Chairperson NCHD Razina Alam Khan briefing the panel said that besides various other challenges, developing countries had a major portion of their population illiterate, adding that in education, quality education deficit was also a main concern. Illiteracy puts a halt to developmental growth of a country and is a major reason of poverty in these countries, she added. The countries like Bangladesh, Sri Lanka and India had adopted non-formal education approach which benefited these nations in achieving their universal elementary education and literacy targets, she said.
She said that NCHD was established as task force with an aim to support government departments in achieving educational targets by filling the implementation gaps. The NCHD had successfully designed its education programs and directed many projects of non-formal education that can be materialized to achieve educational targets of Vision 2025, she added. "Currently, our formal education system is adding only 1% per annum in literacy rate. Through this pace and with 2.6% population growth rate, we will be able to achieve only 68% literacy rate till 2025," she said.

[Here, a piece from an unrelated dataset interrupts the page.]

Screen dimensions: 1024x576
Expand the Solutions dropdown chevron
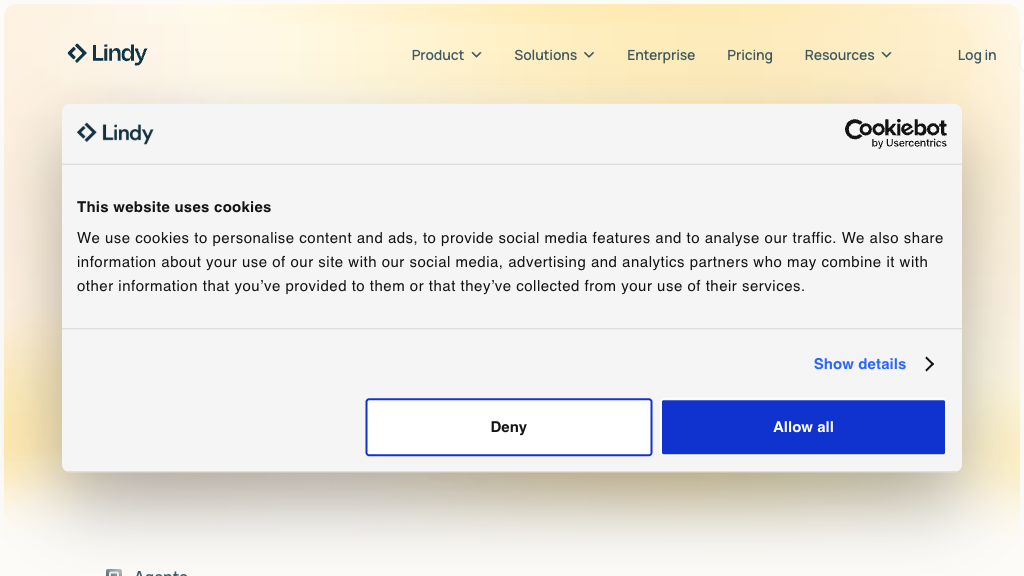(x=589, y=55)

Briefing about NCHD's interventions she said that currently there are 5,567 feeder schools of NCHD across the country where 272,289 children are acquiring education. There are 6,000 adult literacy centers where 150,000 women are attaining literacy as well as vocational skills and moreover, they are proving helping hand as they have started their children getting enrolled in schools, she said. "The NCHD had 100 Madrassa Schools functional in Islamabad Capital Territory (ICT), Azad Jammu & Kashmir (AJK), Federally Administered Tribal Areas (FATA) and Gilgit-Baltistan (GB). The Commission had constituted an advisory council on literacy and forum on non-formal education, which brought all stakeholders on a single table to work for the noble cause," she maintained.
National Training Institute (NTI) of NCHD had devised a strategy named "National Plan of Action" in collaboration with all the stakeholders to achieve educational targets of the Vision 2025, she maintained. "The accelerated learning programs and research studies to be utilized in improving non-formal education system would also be devised by the NTI experts," she briefed.
The chairperson NCHD stressed that non-formal education approach is the only way to achieve educational targets of the Vision 2025 and urged all stakeholders and government to support NCHD for the national cause of eradication of illiteracy in the country.
The meeting was attended by Mir Hasil Khan Bizenjo, Molvi Faiz Muhammad, Fida Muhammad, Muhammad Ayub, Haji Momin Khan Afridi, Nighat Mirza, Kulsoom Parveen, Senior Joint Secretary Ministry of Federal Education and Professional Training Mushtaq Ahmed, Chairperson NCHD Razina Alam Khan, and Financial Advisor from the Finance Division Muhammad Bilal, besides others.